I struggled with insomnia for a year but I coped because I had to. I was running on adrenaline to fight this battle alongside with Damien. My role as a full-time caregiver to a critically sick child, to protect, to be familiar with the medical procedures, and to stay strong and positive amidst all this was not easy. I got emotional and cried at night. Sometimes when I see another healthy-looking two-year old and it reminds me of my own child spending his time in cancer treatment, the pain spills over and I slip. But I wake up the next day and start again. I had to put on a brave front because it was my child. Sometimes, as a ‘Cancer Mom’, you could only find understanding in the presence of others who have gone through the same. I am truly thankful for the friendships formed with other ‘Cancer Moms’. We saw the reflection of pain behind each other’s smiles and being able to give that support helped us through the journey.
What have I learnt from parenting a child with cancer?
Damien entered remission in August 2020. We are so thankful that he has responded well to the treatment. Even though treatment is over and he is a cancer survivor, there is still that threat of relapse. The constant worry of relapse is hard to ignore, but I live for the present and am thankful for the smallest and simplest joys. To be able to wake up and see him is a gift. Childhood cancer has taught me gratitude and contentment. I see this in Damien too. Having gone through a battle with cancer, he doesn’t demand for more than what he has. Being able to have a 10-minute walk outside of the hospital room, to have strength to stand up and look out of the window and see children play or just enjoying some ice cream is good enough for him.
In these 2.5 years, I have offered caregiver support to newly diagnosed families and been involved in activities with the hospital and various foundations and organisations to support childhood cancer. Through sharing, I hope our family’s journey with childhood cancer will be an inspiration for all families who are navigating their own childhood cancer journey.
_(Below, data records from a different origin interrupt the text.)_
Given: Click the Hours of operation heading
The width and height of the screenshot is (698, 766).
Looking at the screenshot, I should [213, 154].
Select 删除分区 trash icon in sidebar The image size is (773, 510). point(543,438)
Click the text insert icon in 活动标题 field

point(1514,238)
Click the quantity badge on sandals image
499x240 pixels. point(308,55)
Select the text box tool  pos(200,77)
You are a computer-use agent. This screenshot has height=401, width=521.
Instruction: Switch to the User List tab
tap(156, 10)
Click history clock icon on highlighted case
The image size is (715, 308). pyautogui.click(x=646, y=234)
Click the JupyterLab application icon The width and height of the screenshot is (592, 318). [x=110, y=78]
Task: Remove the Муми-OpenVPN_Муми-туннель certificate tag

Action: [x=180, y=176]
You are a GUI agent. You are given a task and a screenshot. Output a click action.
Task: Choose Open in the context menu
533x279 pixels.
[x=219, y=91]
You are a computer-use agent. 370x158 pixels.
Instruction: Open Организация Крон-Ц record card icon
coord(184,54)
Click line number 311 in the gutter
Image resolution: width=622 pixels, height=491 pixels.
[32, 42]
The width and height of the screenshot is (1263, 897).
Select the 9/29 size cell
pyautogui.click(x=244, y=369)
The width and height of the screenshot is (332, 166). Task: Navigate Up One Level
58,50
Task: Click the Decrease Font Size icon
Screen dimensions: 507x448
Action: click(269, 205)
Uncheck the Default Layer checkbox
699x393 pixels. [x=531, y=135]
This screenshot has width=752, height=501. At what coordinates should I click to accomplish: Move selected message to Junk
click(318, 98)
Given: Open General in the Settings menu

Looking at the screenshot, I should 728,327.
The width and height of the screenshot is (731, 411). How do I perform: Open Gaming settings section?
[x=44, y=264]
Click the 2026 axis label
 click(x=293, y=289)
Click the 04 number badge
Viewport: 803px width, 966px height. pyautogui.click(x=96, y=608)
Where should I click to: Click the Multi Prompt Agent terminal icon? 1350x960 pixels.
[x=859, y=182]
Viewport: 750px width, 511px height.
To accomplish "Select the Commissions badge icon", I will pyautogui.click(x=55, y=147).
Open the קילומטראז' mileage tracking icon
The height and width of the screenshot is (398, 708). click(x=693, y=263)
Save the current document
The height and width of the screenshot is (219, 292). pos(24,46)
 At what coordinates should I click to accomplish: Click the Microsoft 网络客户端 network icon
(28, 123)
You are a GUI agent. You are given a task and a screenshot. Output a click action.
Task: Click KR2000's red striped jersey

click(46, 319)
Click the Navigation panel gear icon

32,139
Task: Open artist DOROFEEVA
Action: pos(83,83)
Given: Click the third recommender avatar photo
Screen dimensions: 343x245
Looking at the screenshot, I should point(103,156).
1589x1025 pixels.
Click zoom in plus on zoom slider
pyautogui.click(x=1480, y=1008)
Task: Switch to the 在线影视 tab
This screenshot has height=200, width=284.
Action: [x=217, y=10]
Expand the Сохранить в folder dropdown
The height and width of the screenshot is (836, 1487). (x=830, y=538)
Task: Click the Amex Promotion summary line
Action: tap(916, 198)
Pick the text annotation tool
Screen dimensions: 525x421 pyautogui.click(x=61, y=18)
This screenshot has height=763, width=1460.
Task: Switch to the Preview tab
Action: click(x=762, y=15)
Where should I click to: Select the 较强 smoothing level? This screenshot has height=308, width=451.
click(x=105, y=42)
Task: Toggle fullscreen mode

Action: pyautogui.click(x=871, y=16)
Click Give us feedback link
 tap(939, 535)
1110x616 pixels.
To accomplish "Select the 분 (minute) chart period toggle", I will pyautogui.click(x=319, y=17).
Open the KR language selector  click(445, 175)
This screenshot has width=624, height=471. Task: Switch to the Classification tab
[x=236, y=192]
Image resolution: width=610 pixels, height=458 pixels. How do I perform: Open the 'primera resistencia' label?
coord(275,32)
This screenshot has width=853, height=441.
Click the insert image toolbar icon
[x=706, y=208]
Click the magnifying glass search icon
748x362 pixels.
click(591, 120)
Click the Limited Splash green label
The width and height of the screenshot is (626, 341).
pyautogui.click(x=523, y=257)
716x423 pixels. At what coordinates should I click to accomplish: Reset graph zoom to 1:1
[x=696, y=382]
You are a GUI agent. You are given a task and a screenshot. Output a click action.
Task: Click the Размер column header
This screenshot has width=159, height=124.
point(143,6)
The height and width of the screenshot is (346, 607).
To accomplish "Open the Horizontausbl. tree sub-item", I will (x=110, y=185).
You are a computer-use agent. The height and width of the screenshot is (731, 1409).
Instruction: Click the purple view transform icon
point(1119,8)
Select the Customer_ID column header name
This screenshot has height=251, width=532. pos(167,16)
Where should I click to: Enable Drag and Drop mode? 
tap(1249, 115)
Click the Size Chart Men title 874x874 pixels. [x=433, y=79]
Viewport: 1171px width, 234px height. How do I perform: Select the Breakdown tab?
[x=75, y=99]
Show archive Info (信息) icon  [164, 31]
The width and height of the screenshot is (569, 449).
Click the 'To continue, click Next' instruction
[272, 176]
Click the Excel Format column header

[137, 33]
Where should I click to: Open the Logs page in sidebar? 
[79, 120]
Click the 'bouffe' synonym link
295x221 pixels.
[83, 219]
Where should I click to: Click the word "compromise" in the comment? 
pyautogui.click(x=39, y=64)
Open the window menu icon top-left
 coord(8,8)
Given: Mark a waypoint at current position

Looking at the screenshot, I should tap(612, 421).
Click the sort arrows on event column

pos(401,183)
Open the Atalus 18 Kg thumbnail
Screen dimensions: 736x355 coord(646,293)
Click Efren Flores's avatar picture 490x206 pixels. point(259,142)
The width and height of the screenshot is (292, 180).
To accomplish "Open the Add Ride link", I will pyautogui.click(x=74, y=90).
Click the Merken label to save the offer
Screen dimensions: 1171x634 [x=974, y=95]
Support & resources in Singapore
- Children’s Cancer Foundation Singapore
Founded in 1992, CCF provides children with cancer and their families the much needed support in their battle against the life threatening illness. The foundation has various programmes catered to support families, caregivers and even siblings of children with cancer. They also offer activities to children seeking treatment in the hospital and also cancer survivors. I signed up for the Caregiver Support Programme with the Children’s Cancer Foundation and have been talking and offering support to newly diagnosed families.
- Arc Children’s Centre
Arc is an independent charity daycare centre dedicated to enriching the daily lives of children who are braving cancer and other life-threatening illnesses, and their families. - VIVA Foundation
VIVA Foundation for Children with Cancer is a Singapore-based charity which focuses on saving lives of children with cancer through research, medical care and education.
Other organisations in Singapore that also support children with cancer:
In terms of resources, I found Childhood Leukemia: A Guide for Families, Friends & Caregivers, by Nancy Keene very useful, and it took us through our entire journey. It was our first resource as it contained a lot of relevant information.
We also read The Famous Hat” by Kate Gaynor very often to Damien. He loved it and it was very suitable to help young children prepare for chemotherapy treatment.